Stored dataset items:
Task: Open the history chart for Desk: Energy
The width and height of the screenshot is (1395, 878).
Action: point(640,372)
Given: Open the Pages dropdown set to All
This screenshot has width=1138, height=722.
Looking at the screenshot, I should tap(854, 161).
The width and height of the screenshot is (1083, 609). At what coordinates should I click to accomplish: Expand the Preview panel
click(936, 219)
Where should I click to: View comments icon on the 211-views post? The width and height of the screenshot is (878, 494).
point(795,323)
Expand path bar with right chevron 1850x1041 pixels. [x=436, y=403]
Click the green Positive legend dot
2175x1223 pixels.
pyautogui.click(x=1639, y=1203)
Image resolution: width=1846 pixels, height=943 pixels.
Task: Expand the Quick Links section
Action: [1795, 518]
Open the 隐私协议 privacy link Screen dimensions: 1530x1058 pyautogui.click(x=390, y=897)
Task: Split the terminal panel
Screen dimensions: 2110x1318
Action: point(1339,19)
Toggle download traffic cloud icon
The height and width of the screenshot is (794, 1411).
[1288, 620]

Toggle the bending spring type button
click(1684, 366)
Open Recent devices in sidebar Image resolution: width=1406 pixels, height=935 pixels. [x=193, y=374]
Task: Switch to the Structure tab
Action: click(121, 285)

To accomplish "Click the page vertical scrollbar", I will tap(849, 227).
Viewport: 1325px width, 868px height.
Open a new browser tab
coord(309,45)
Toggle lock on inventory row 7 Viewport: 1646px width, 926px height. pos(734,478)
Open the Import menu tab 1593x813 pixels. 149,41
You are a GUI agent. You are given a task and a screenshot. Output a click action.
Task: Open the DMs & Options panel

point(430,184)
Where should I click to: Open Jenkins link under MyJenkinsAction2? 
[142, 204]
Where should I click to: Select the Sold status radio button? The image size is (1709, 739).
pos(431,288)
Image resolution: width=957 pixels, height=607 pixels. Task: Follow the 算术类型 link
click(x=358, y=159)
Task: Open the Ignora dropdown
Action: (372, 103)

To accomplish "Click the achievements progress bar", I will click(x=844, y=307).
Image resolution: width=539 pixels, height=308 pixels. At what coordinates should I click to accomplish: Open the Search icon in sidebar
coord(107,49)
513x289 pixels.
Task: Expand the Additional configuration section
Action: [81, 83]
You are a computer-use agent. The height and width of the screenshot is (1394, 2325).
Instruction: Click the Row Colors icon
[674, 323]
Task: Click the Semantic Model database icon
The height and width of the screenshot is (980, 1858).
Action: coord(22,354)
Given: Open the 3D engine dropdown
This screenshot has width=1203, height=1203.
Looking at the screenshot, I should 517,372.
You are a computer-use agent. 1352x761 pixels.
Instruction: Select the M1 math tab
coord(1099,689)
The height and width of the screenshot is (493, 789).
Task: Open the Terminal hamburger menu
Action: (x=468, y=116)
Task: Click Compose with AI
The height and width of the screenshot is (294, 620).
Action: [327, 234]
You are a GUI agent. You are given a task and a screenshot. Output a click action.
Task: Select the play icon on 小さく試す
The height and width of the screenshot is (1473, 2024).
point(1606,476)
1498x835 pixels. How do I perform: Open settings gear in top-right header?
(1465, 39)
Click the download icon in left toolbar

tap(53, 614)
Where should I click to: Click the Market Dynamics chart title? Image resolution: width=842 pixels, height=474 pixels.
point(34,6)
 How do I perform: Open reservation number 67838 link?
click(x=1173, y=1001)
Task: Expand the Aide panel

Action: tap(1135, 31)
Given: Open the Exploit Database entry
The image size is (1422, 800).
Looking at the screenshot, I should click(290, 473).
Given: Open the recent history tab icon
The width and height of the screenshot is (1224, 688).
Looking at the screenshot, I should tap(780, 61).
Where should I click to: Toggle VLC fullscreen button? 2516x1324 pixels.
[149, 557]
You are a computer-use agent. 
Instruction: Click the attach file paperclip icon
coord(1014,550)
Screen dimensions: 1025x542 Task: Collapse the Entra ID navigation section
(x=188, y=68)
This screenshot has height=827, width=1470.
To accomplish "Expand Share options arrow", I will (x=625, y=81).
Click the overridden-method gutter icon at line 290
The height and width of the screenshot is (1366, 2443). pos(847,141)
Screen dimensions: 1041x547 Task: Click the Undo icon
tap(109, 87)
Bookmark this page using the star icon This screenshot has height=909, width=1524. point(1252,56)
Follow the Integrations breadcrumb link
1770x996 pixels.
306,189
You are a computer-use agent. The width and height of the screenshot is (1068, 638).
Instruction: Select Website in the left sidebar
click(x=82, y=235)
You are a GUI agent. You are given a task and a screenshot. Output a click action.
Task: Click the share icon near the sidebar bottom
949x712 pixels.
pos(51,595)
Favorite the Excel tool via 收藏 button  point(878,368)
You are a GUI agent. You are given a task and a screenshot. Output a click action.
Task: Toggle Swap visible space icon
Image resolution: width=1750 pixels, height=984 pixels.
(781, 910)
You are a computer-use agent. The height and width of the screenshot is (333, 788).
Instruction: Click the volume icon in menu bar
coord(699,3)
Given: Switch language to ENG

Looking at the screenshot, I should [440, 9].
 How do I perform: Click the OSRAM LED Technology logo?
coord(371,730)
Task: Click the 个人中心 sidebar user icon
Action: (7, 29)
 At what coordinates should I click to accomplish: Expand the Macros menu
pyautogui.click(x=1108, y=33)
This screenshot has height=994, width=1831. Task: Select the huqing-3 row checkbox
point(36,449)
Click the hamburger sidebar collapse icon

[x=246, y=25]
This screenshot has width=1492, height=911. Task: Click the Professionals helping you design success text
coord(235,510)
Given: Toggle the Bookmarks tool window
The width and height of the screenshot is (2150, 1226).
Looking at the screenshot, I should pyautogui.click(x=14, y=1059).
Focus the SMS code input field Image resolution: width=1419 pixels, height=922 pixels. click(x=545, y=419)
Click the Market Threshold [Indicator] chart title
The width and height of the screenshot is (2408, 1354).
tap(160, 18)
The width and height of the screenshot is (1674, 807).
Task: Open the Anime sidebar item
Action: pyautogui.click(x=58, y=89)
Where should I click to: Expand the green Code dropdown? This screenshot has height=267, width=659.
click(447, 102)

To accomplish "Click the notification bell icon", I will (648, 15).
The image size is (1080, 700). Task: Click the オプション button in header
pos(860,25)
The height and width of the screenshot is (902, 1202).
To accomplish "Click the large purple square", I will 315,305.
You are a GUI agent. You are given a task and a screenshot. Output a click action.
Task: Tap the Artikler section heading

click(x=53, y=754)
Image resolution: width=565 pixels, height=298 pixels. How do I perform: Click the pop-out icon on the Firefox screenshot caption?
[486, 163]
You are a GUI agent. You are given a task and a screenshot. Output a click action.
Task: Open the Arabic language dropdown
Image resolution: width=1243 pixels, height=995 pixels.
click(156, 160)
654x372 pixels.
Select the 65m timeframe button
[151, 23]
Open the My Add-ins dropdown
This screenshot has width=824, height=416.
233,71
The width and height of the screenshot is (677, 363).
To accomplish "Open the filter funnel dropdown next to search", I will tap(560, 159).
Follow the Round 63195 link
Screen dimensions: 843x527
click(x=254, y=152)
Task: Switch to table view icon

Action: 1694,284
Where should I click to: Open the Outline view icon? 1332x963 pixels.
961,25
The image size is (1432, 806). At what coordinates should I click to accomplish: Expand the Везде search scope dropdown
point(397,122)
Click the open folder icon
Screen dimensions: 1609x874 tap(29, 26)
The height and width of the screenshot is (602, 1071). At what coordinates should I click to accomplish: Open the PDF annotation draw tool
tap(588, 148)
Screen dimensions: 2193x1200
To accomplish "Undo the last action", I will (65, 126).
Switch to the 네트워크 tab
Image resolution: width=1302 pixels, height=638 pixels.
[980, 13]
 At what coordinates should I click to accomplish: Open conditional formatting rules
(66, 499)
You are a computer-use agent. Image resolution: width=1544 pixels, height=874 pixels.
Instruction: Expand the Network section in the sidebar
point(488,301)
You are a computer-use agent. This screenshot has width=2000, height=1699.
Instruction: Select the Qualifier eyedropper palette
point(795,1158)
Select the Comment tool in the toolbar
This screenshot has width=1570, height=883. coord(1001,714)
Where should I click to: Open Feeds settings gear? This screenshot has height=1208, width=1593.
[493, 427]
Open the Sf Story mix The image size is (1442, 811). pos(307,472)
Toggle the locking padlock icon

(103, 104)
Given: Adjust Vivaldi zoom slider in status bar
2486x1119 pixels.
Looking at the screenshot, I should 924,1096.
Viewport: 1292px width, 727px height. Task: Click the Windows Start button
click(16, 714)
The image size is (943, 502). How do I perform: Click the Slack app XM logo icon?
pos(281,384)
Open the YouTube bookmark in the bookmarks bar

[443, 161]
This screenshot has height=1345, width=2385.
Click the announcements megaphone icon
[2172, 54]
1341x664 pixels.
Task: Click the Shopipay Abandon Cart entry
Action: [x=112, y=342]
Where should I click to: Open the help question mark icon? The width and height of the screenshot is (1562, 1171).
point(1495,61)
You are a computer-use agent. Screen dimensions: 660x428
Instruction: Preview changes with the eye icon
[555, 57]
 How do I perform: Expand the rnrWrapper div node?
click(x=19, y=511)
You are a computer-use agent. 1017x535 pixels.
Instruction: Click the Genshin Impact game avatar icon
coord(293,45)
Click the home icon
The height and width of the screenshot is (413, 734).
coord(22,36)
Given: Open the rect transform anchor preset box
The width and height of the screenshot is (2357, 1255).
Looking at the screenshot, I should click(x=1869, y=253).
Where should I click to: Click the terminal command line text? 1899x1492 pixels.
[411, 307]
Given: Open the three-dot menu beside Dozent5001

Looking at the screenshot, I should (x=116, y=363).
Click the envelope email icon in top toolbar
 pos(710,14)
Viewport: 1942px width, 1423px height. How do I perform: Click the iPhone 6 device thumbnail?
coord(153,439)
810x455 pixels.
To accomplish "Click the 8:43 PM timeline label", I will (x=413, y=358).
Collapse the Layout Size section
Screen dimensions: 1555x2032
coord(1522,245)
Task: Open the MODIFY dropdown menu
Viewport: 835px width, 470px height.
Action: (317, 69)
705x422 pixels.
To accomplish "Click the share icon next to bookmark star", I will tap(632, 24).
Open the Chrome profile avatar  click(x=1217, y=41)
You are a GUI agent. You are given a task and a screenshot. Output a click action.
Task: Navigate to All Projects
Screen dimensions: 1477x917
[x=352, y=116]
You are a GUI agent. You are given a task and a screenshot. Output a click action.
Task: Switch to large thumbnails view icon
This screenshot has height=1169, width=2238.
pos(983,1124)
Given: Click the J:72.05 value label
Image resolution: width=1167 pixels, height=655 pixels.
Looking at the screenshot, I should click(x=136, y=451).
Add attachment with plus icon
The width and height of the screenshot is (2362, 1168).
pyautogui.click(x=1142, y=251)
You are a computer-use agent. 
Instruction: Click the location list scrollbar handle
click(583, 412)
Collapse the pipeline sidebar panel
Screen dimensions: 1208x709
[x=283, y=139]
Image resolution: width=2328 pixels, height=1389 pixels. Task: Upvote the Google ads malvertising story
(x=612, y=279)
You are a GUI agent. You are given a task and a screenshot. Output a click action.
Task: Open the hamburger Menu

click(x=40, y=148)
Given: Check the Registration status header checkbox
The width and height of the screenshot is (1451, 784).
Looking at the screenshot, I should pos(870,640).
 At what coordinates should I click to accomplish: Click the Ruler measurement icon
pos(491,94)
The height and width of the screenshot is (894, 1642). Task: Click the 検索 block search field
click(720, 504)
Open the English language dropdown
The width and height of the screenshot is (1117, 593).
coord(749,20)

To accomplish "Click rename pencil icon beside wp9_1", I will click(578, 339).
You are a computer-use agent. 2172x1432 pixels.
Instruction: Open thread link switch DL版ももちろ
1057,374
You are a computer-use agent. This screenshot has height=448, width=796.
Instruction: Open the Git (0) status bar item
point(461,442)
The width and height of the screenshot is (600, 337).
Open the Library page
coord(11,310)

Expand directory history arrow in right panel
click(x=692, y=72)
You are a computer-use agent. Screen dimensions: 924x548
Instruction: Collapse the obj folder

INSTRUCTIONS FOR THE TASK →
Copy exactly the stretch of data above from the line with "Task: Click the Semantic Model database icon" through the line with "You are a computer-use agent. 1352x761", and omit all other lines.

WRITTEN RESPONSE →
Task: Click the Semantic Model database icon
The height and width of the screenshot is (980, 1858).
Action: coord(22,354)
Given: Open the 3D engine dropdown
This screenshot has width=1203, height=1203.
Looking at the screenshot, I should 517,372.
You are a computer-use agent. 1352x761 pixels.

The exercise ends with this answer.